Exercise passage:
Conscious efforts to go green and reduce our carbon footprint are more ubiquitous than ever, and many RVers are looking for options that promote eco-friendliness. This has led to the manufacturing of more earth-friendly vehicles that focus on energy and resource efficiency, and some RVers have even started to replace their regular fuel with alternative biofuel.
These are all great improvements happening in the industry, but many people aren’t able to invest in an entire new rig or undertake the complicated process of switching to biofuel. The good news is that there are still ways you can be conscious of the environment no matter what setup you’re currently working with.
Here are a few ideas to help your travels be a bit more green:
Use Your RV Awning Instead of Your AC When Possible
Spring and summer are the peak seasons for RVing, and because the temperatures are warmer during this time, many travelers find themselves needing relief from the heat. Naturally, you may find yourself wanting to blast the AC on as low of a setting as possible, but the air conditioning unit tends to be one of the least energy-efficient appliances in an RV.
Because of this, you can cool off by sitting outside, enjoying the scenic view, and basking in the shade of your RV awning, and if you’re really looking to stay cool, you can keep out about 85% of the light by attaching a Sunblocker to your awning.
Additionally, parking your RV in the shade will help cool off your home-on-wheels, and adding extra insulation inside of your rig can help reduce the heat transfer.
Consider Investing In Solar Power
The amount of RVers who use solar power is consistently increasing. Turning energy from the sun into energy for your RV is a clean, earth-friendly way to go about powering up your appliances and/or charging your batteries. Solar power also allows you to be more energy-independent, as you can get by for longer periods of time without being plugged in or using your generator. That being said, it can be costly upfront to access the amount of solar panels that you would need in order to power up your entire rig, but you’ll end up saving money on electricity in the long run, as solar energy is unlimited as long as it’s not a cloudy day
Recycle On the Road
Recycling on the road can be tricky, as most RVers naturally try to reduce the amount of clutter in their rigs as much as possible. It makes sense that you don’t want bottles, cans, boxes, etc. overflowing and taking up more of your space, and this is why many travelers give into convenience and end up tossing materials that could be recycled.
To make matters more difficult, most campgrounds don’t offer recycling, so you’ll most likely have to haul your materials with you until you find the right place to dispose of them. It helps to create a storage space that is solely for recyclable items, and if possible, make it somewhere that can be out of sight, such as in a cupboard or closet. To avoid any odor buildup, rinse out the bottles and cans before placing them in their designated bin.

Stored data:
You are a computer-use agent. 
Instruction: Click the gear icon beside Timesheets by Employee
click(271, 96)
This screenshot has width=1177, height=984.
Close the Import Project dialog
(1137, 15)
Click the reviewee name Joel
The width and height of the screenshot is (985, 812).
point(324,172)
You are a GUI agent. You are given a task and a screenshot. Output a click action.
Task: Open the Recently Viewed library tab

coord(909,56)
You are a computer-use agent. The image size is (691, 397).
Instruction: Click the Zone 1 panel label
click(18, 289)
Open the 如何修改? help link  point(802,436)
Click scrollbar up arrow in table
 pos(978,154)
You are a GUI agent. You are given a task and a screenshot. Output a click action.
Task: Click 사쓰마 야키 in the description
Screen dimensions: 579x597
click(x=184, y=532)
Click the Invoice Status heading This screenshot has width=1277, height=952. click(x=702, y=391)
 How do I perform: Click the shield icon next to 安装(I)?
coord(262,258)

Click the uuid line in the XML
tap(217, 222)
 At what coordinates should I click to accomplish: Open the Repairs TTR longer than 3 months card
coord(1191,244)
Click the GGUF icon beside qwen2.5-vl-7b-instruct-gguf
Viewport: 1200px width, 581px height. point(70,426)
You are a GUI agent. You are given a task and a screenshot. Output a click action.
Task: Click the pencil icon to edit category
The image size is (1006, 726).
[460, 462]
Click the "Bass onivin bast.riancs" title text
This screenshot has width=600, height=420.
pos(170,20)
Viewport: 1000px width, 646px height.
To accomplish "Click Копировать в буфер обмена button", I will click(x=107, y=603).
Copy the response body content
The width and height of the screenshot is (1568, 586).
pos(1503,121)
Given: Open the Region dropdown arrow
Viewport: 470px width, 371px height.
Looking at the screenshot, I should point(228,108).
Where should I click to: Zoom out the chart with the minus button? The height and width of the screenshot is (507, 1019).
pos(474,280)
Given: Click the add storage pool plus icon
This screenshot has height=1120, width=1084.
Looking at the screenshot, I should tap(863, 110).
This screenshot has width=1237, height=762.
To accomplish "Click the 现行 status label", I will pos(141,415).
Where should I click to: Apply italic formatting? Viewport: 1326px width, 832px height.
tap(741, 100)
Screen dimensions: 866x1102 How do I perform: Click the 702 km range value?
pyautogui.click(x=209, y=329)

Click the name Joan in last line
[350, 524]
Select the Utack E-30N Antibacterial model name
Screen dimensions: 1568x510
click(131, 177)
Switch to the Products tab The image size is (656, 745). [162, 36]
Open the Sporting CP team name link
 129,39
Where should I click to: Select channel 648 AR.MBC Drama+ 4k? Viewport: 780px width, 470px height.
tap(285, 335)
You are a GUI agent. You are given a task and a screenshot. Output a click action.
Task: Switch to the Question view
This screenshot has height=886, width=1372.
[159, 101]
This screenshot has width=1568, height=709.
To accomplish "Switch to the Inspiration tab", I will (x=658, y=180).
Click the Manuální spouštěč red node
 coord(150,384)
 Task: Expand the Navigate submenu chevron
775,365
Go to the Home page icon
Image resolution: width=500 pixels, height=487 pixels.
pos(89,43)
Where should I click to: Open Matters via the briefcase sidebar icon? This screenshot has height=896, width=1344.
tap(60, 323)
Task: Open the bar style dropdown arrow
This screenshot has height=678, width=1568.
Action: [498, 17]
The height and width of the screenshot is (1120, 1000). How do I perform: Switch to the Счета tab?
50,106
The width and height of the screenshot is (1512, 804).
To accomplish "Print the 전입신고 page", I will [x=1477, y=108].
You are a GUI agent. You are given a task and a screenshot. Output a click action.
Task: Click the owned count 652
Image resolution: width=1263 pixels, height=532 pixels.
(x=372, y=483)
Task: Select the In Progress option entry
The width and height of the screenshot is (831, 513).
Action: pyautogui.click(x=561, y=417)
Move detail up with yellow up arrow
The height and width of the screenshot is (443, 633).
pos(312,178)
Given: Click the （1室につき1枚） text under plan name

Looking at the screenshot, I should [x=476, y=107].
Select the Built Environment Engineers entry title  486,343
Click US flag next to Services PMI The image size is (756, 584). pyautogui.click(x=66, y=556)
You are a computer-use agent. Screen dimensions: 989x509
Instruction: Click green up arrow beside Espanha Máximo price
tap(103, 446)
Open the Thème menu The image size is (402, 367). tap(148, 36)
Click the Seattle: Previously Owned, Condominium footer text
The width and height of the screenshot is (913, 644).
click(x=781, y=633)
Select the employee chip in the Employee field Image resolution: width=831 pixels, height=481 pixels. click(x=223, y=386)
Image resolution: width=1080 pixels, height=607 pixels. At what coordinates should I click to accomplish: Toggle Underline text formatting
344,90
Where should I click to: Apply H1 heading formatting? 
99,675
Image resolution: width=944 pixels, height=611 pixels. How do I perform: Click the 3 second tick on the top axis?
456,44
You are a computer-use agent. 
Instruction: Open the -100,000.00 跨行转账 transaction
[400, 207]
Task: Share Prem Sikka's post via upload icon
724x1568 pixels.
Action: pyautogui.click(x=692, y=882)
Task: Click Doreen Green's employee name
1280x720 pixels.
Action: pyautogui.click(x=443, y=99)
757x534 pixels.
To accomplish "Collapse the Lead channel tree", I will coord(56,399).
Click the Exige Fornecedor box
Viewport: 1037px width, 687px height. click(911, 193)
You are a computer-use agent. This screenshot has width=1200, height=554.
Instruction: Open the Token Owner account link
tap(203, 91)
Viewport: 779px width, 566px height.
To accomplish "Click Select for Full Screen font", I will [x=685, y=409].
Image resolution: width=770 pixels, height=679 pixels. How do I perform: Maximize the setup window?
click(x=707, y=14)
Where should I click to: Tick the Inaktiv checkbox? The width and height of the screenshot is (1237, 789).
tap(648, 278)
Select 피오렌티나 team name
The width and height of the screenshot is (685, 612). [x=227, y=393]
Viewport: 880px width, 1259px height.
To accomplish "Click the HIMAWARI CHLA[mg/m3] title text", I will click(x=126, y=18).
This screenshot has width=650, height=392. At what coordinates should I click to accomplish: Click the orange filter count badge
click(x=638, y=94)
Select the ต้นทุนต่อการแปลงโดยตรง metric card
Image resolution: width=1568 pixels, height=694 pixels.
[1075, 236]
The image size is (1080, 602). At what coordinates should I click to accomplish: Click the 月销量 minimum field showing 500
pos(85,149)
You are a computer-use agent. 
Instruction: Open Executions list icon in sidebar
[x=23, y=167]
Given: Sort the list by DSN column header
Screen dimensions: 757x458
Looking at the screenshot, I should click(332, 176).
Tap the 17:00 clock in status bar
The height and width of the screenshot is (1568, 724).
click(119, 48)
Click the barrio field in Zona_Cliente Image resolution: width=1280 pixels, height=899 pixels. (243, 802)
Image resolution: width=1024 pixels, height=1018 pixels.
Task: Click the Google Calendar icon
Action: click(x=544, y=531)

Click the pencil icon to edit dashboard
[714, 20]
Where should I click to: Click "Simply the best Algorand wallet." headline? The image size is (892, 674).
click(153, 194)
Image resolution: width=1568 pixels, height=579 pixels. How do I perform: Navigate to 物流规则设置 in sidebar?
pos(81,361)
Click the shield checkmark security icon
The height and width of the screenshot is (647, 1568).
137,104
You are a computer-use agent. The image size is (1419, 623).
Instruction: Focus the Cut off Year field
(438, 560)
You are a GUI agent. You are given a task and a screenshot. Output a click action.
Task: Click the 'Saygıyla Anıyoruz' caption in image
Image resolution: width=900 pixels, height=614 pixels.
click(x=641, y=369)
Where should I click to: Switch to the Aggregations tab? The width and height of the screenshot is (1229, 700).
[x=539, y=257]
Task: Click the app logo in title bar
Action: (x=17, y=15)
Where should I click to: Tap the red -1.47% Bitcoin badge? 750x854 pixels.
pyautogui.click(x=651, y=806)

Using the information:
[1] According to the text on greener RV travel, about how much light can a Sunblocker attached to an RV awning keep out?
[2] Carry the text on greener RV travel forward from its final sentence.

Answers by task:
[1] About 85% of the light.

[2]
As far as where to drop off your items, here are a few options to consider:
- Many grocery stores have large recycling bins open to the public.
- You should be able to locate a nearby recycling center that may even pay you for your load.
- Use apps, such as these ones, to help you find the easiest and most convenient drop off locations for your recyclable goods.
Use Reusable Dishes and Utensils
It’s certainly tempting to turn to plastic forks and paper plates when you’re on the go, but doing so is highly inefficient when it comes to minimizing your waste production. When you really think about it, you’re only saving a few minutes of your time when you avoid dish-washing by turning to disposable dishes, and if you’re truly trying to stay as green as possible while living the RV life, it’s more than worth it to trade convenience for practicality.
Be Responsible With your Fire
Gathering around the fire in the quiet darkness of nighttime is a longtime camping tradition, but the smoke it produces does no favors for the environment. When the wood is burning and putting off smoke, toxic pollutants are released into the air. This isn’t to say that you should never enjoy a campfire during your RV adventures again, but it’s important to try and minimize the damage. Here are a few ways to help you do just that:
- Never burn trash in your campfire, as doing so releases even more toxins into the air
- Try to keep fires small.
- If you’re mainly using the campfire to provide outdoor lighting at night, consider using an LED add-on for your RV awning. LED lights are about 90% more energy efficient than traditional fluorescent and incandescent bulbs.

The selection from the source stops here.